Furthermore, the document introduces already existing considerations, for the classification of software as a medical device and essentially discusses the above-mentioned sources:
- The publication of the IMDRF (see above)
- The Australian “Therapeutic Goods Association” (TGA) referenced itself against European and American publications. It classifies documentation software and software, which only do simple calculations, that are not based on patient-specific data, as not a medical device. If the software-controlled or influenced another medical device, it falls into the same class.
- The Chinese Food and Drug Administration CFDA has a precise policy for the registration of software published as a medical device, in turn, the security classification in accordance with IEC 62304 is used.

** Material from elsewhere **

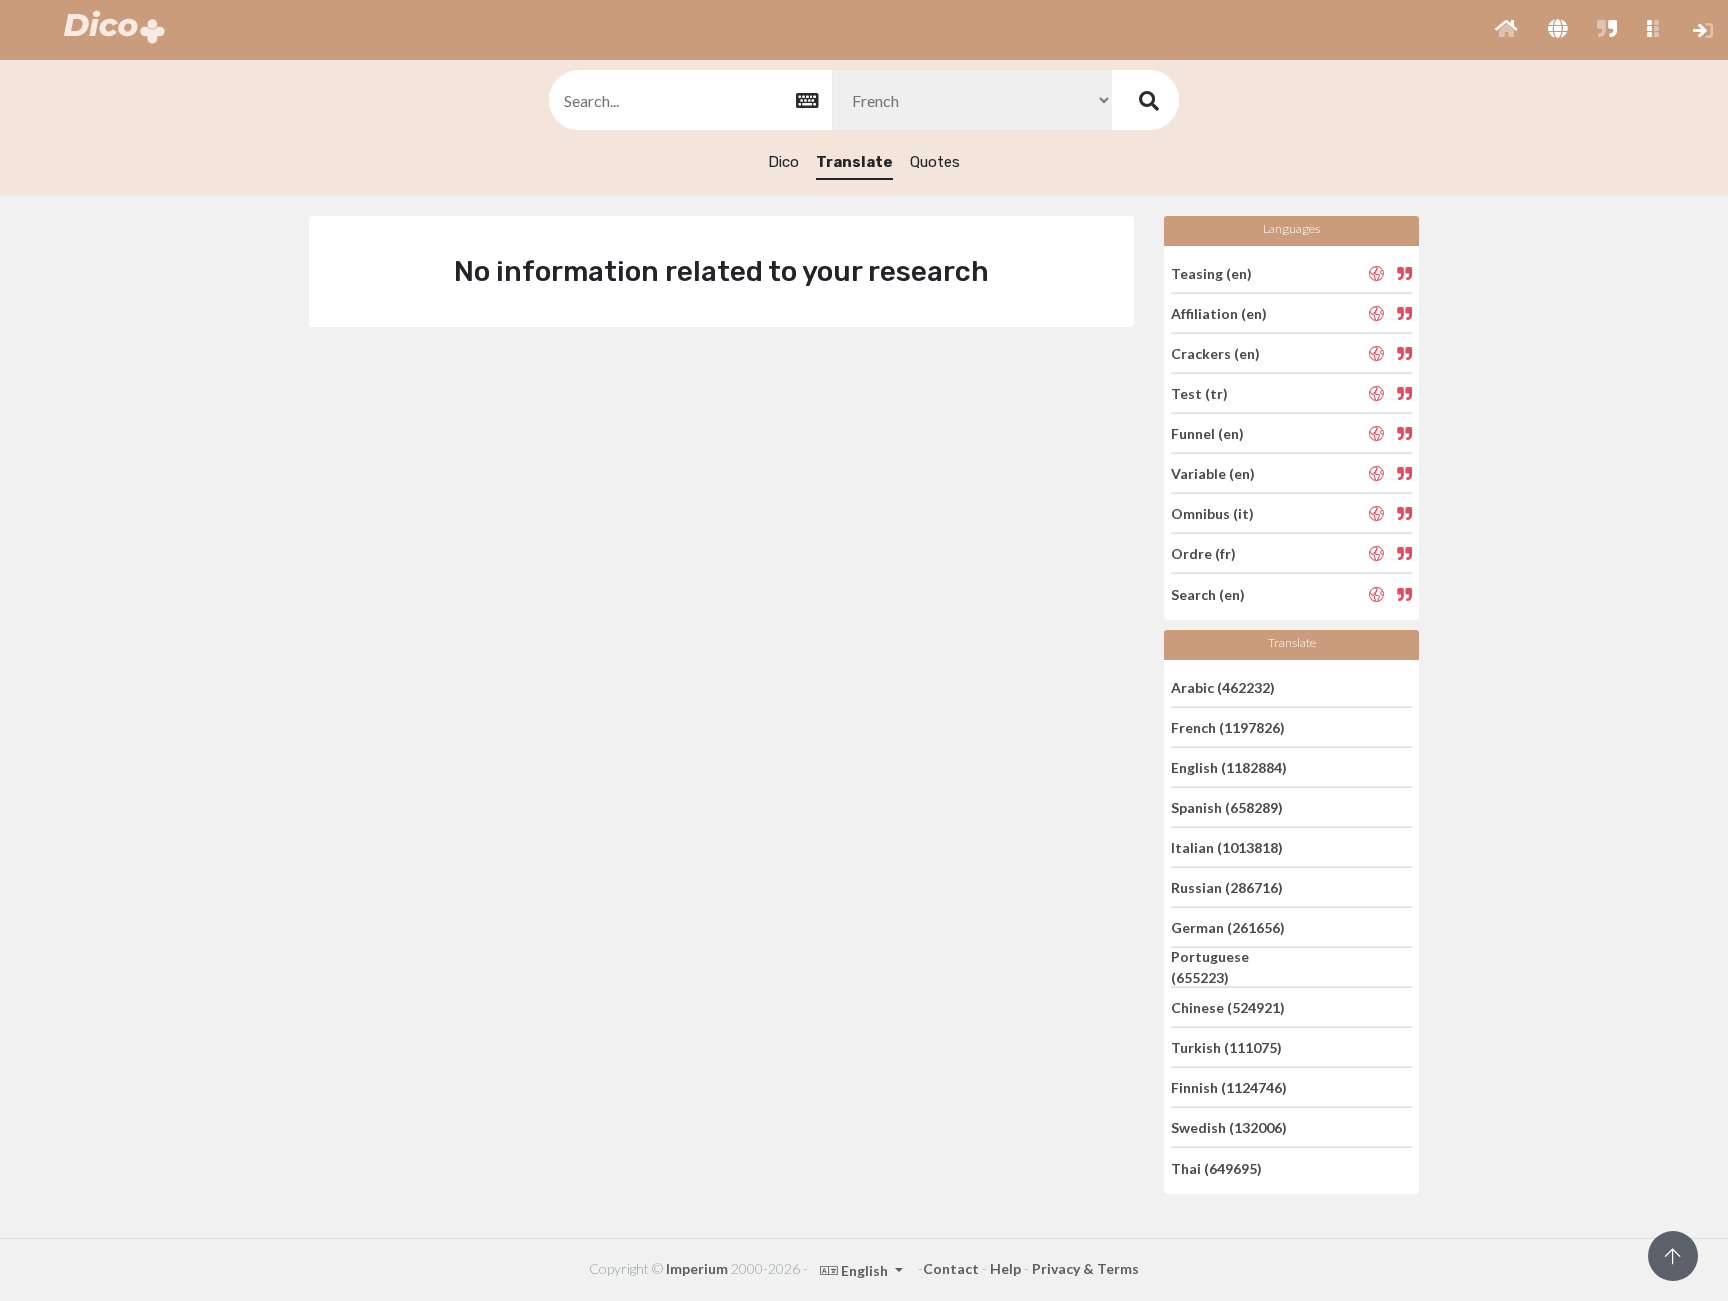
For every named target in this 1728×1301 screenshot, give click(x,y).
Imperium (697, 1268)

- In the documents published in Europe the MEDDEV 2.1 / 6 (see above) is mentioned, as well as some tabulated examples of software that would be classified as a medical device or as a non-medical device. The classification rules set out in Appendix IX of the MDD are also cited.

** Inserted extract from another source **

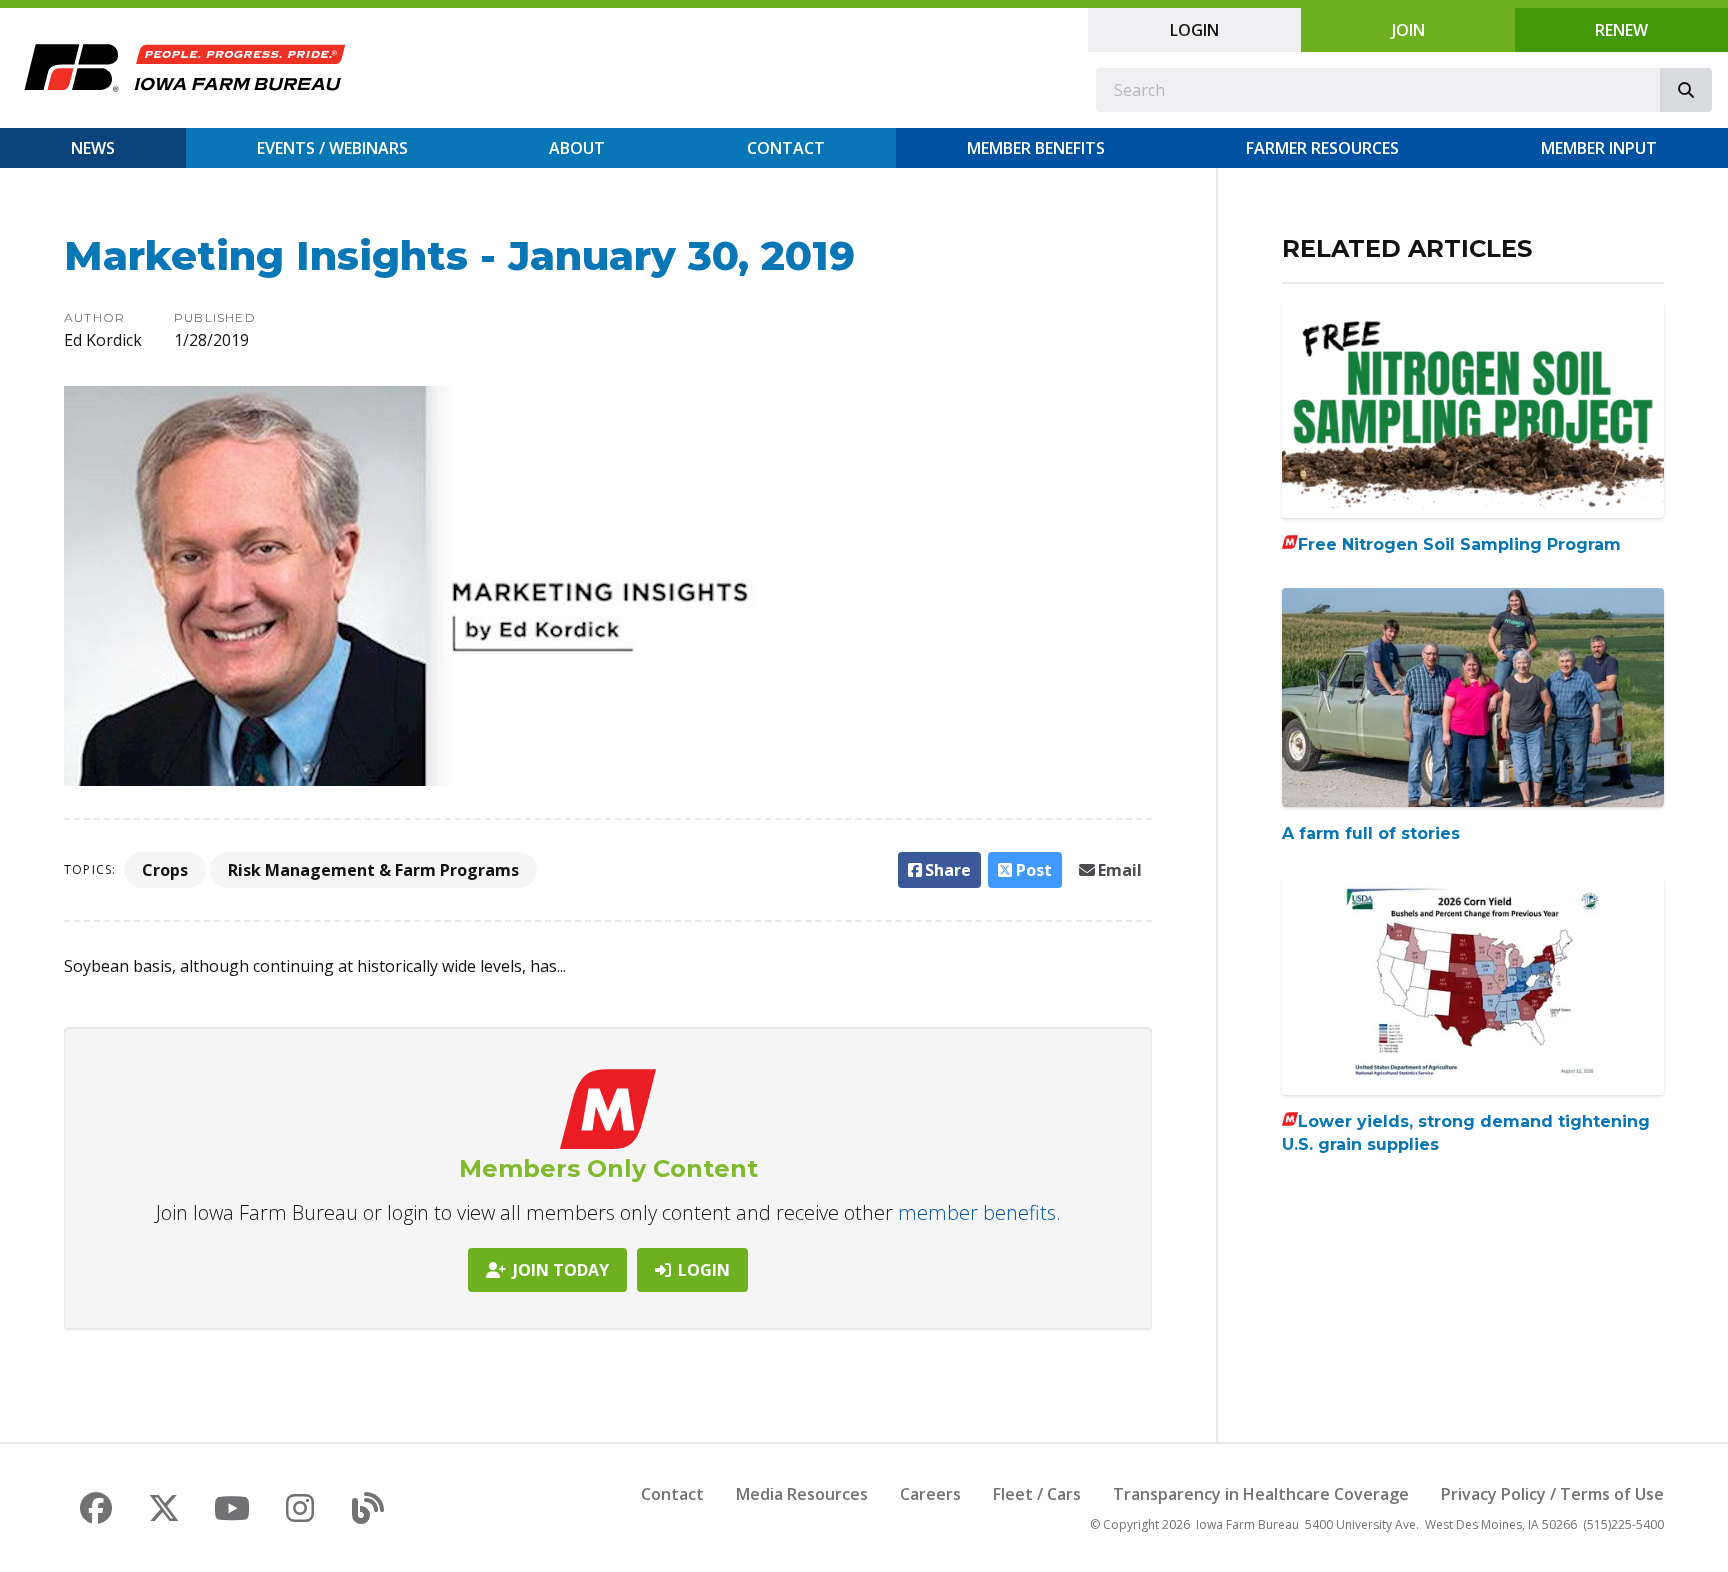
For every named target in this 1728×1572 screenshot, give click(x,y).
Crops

- The document briefly discusses the requirements of Health Canada and mentions above all a FAQ document that gives examples and rules for the classification of software as a medical device. Again a chart mentions concrete examples.
- Among the requirements of the Japanese MHLW (Ministry of Health, Labor and Welfare) is written, that standalone software may be a medical device and that further recommendations are just about to be worked out.
- An overview of the specifications of the FDA (see above) completes the series of the investigated areas of law.
In the summary, the document summarises the similarities and differences, among other things, in a table. Herby, the software is discussed, which serves data communication. This software is not classified in Europe as a medical product, but it is already in most other areas of law.
10. The FDA on the Classification of Software as a Medical Device
a) Food, Drug, and Cosmetic Act (FD&C)
In the summer of 2017, the US Food, Drug, and Cosmetic Act (FD&C for short) revised the term “medical device” specifically with regard to software. However, this description was so cryptic that the FDA felt compelled to publish a guidance document in December 2017 setting out its interpretation of the law. Although this guidance document only refers to the decision support systems, it can easily be transferred to other standalone software.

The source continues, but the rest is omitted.